- [Task objective] Go through the listing below and quote in full each line that contains the word "screenshot".

- [Stored rows]
· · · · ·

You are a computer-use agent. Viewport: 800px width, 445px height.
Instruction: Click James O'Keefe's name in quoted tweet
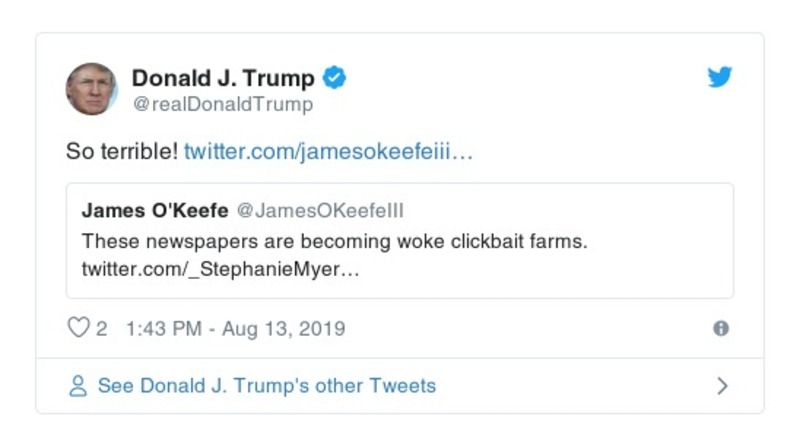(154, 211)
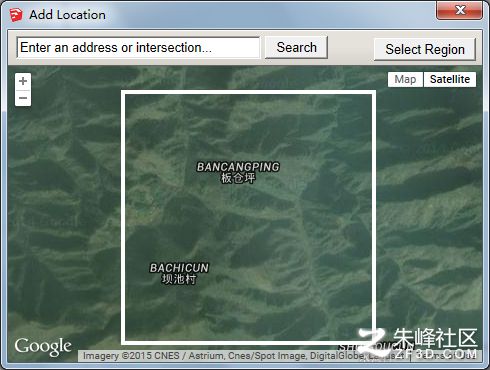Click top-left corner of white region frame
The image size is (490, 370).
[123, 92]
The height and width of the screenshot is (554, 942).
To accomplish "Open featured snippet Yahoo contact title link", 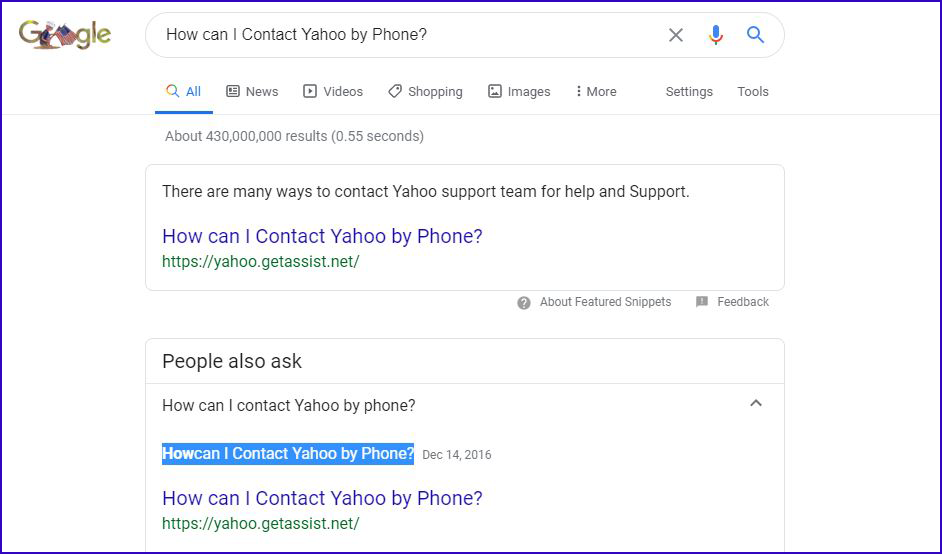I will [322, 237].
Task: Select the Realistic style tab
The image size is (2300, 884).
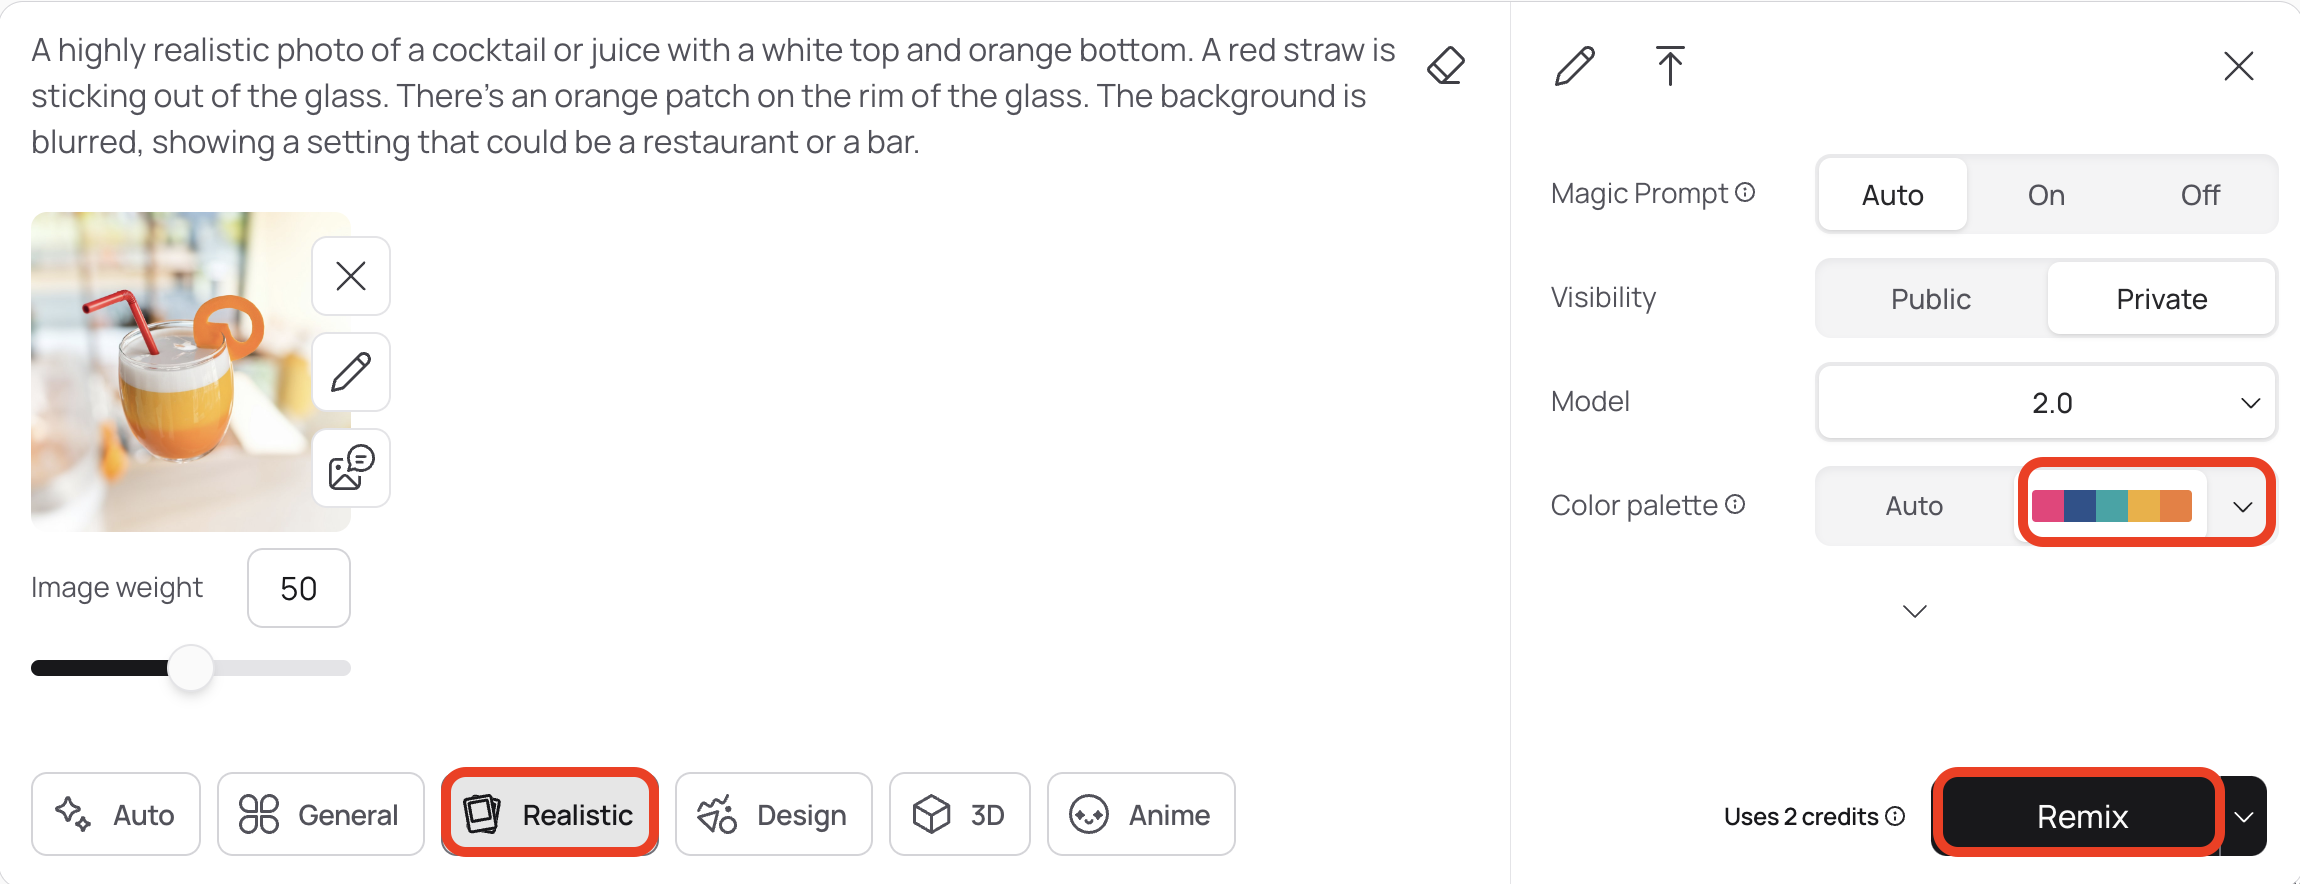Action: pos(550,815)
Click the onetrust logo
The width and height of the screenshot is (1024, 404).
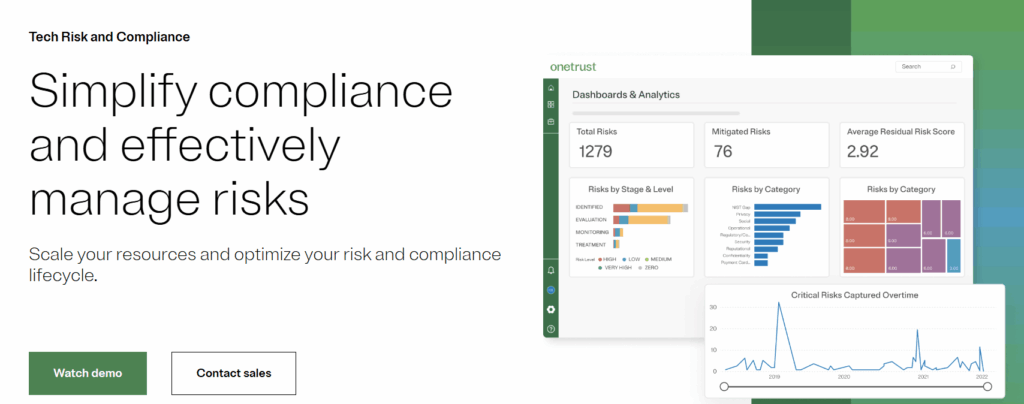coord(572,66)
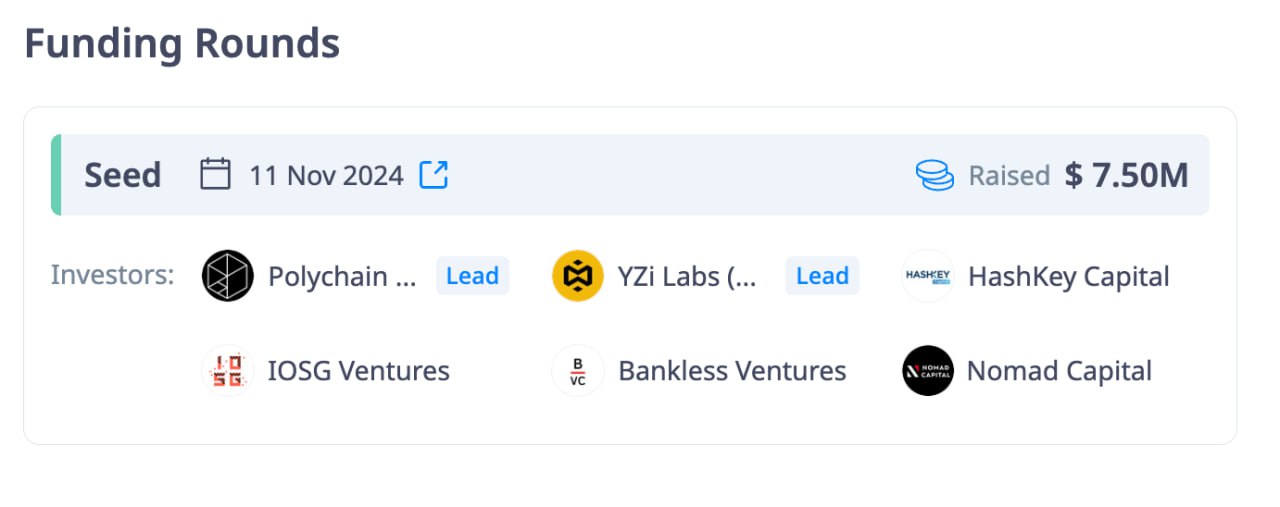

· · · · ·

- [Correct result]
The height and width of the screenshot is (554, 942).
The width and height of the screenshot is (1024, 404).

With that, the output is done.